• _EXERCISE TASK_
Copy out unchanged every line below, from the line that contains "Where should I click to: Select the Compare" through the last line.

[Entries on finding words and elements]

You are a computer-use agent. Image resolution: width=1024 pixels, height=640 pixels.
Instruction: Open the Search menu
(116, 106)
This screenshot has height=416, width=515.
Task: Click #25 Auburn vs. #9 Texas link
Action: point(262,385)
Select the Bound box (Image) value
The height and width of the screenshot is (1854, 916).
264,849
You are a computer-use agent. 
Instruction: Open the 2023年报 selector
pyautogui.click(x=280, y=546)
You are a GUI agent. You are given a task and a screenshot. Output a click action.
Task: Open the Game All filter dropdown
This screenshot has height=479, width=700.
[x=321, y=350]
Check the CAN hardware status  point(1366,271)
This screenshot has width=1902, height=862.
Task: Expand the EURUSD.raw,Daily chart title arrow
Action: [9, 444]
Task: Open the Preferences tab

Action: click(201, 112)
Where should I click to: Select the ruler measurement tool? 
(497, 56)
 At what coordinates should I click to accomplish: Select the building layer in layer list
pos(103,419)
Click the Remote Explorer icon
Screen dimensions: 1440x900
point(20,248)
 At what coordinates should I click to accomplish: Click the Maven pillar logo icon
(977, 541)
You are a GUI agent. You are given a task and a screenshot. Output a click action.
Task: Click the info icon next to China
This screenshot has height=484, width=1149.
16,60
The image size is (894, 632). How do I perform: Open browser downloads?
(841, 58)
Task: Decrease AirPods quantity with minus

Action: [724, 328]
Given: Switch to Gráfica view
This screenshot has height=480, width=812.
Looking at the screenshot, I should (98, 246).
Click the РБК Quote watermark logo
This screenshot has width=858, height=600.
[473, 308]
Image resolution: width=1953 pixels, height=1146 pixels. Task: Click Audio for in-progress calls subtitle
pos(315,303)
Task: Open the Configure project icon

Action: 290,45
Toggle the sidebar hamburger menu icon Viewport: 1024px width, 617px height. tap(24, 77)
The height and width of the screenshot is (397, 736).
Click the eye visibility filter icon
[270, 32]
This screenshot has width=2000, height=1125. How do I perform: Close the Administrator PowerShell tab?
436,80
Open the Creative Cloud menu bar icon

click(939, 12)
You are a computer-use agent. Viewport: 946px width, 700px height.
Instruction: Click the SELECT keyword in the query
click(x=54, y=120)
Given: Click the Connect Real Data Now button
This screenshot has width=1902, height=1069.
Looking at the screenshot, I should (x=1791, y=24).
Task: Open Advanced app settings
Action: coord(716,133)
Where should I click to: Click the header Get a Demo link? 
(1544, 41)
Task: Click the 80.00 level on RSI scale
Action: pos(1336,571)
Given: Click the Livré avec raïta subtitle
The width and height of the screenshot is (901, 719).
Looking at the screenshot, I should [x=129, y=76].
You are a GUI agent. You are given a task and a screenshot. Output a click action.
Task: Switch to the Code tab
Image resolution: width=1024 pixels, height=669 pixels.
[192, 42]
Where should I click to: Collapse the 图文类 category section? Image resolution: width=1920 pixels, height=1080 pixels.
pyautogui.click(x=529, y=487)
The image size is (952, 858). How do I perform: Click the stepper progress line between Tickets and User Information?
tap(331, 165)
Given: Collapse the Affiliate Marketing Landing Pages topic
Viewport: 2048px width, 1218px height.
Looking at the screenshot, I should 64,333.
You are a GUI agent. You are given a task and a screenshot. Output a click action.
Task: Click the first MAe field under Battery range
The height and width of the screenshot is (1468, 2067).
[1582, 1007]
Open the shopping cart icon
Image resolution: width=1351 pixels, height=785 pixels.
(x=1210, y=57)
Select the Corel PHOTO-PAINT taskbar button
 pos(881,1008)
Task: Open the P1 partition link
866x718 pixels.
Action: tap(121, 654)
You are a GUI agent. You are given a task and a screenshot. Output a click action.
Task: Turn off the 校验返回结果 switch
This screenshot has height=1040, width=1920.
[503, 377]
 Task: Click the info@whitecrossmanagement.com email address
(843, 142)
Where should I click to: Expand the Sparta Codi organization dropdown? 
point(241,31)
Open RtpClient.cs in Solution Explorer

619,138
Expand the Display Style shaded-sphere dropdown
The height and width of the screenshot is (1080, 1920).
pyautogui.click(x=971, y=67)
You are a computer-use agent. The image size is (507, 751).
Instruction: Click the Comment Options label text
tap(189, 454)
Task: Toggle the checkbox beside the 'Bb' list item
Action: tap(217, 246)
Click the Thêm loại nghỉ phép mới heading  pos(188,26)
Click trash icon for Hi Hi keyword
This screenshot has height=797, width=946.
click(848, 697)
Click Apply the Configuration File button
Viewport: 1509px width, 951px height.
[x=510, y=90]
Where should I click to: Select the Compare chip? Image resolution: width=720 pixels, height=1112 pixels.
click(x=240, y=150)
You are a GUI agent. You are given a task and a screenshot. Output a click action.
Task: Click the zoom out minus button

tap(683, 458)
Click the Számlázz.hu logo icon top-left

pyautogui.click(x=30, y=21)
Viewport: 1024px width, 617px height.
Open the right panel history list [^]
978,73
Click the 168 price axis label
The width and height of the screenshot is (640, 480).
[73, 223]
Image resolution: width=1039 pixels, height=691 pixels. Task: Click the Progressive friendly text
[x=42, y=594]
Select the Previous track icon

• _OUTPUT OF THE TASK_
Where should I click to: Select the Compare chip? Image resolution: width=720 pixels, height=1112 pixels.
click(x=240, y=150)
You are a GUI agent. You are given a task and a screenshot. Output a click action.
Task: Click the zoom out minus button

tap(683, 458)
Click the Számlázz.hu logo icon top-left

pyautogui.click(x=30, y=21)
Viewport: 1024px width, 617px height.
Open the right panel history list [^]
978,73
Click the 168 price axis label
The width and height of the screenshot is (640, 480).
[73, 223]
Image resolution: width=1039 pixels, height=691 pixels. Task: Click the Progressive friendly text
[x=42, y=594]
Select the Previous track icon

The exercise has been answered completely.